_SUPPLIED DATA_
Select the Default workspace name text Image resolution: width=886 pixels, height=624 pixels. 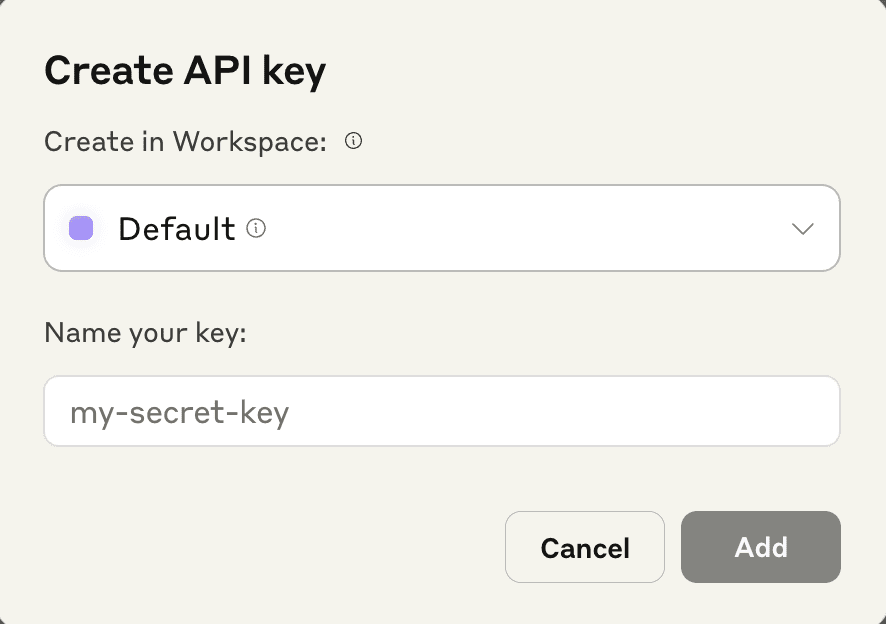click(177, 229)
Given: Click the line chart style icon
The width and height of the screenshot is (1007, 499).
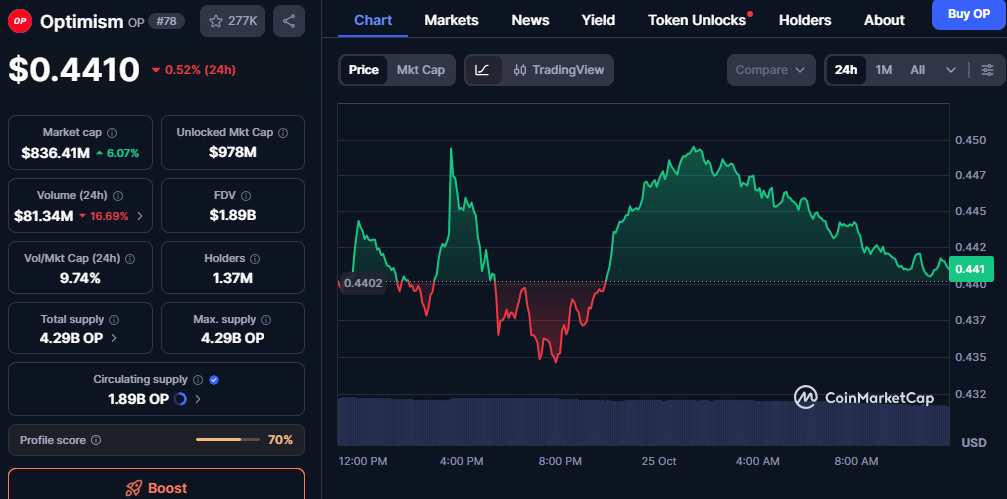Looking at the screenshot, I should [x=482, y=70].
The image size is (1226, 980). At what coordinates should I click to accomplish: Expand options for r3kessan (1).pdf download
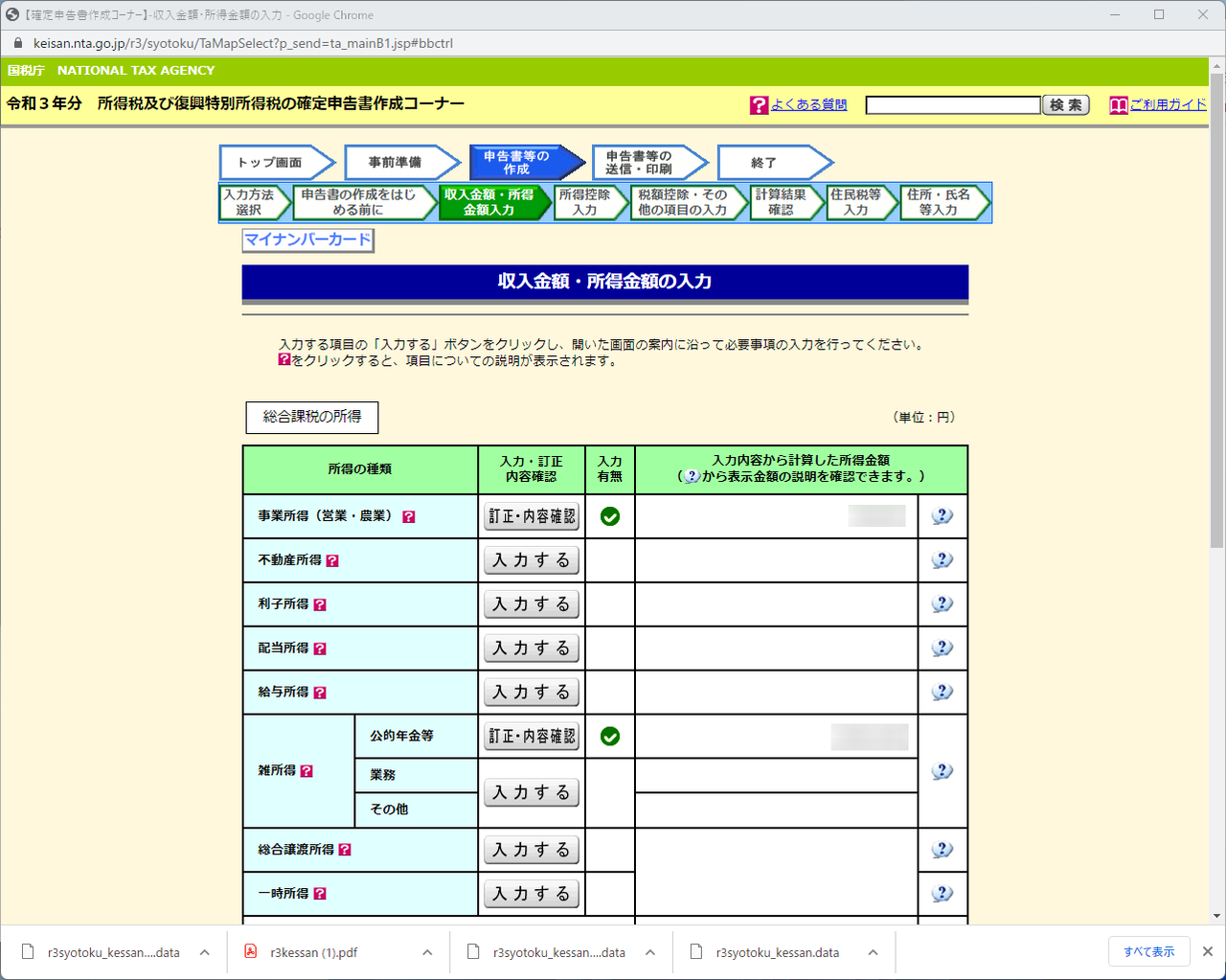[x=427, y=952]
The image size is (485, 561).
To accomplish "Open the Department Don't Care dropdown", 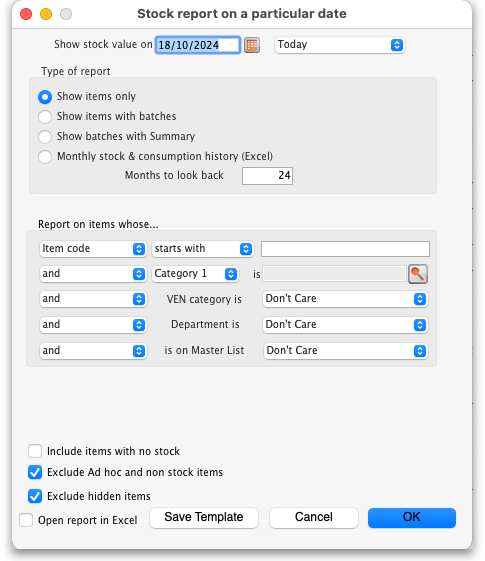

_EXERCISE GOAL_
Give again, word for word, the line containing "The image size is (1226, 980)." and every line after it to the end of the records; leave out the pictures.

_WRITTEN SOLUTION_
The image size is (1226, 980). At what coordinates should I click to accomplish: Expand options for r3kessan (1).pdf download
[x=427, y=952]
The image size is (485, 561).
To accomplish "Open the Department Don't Care dropdown", 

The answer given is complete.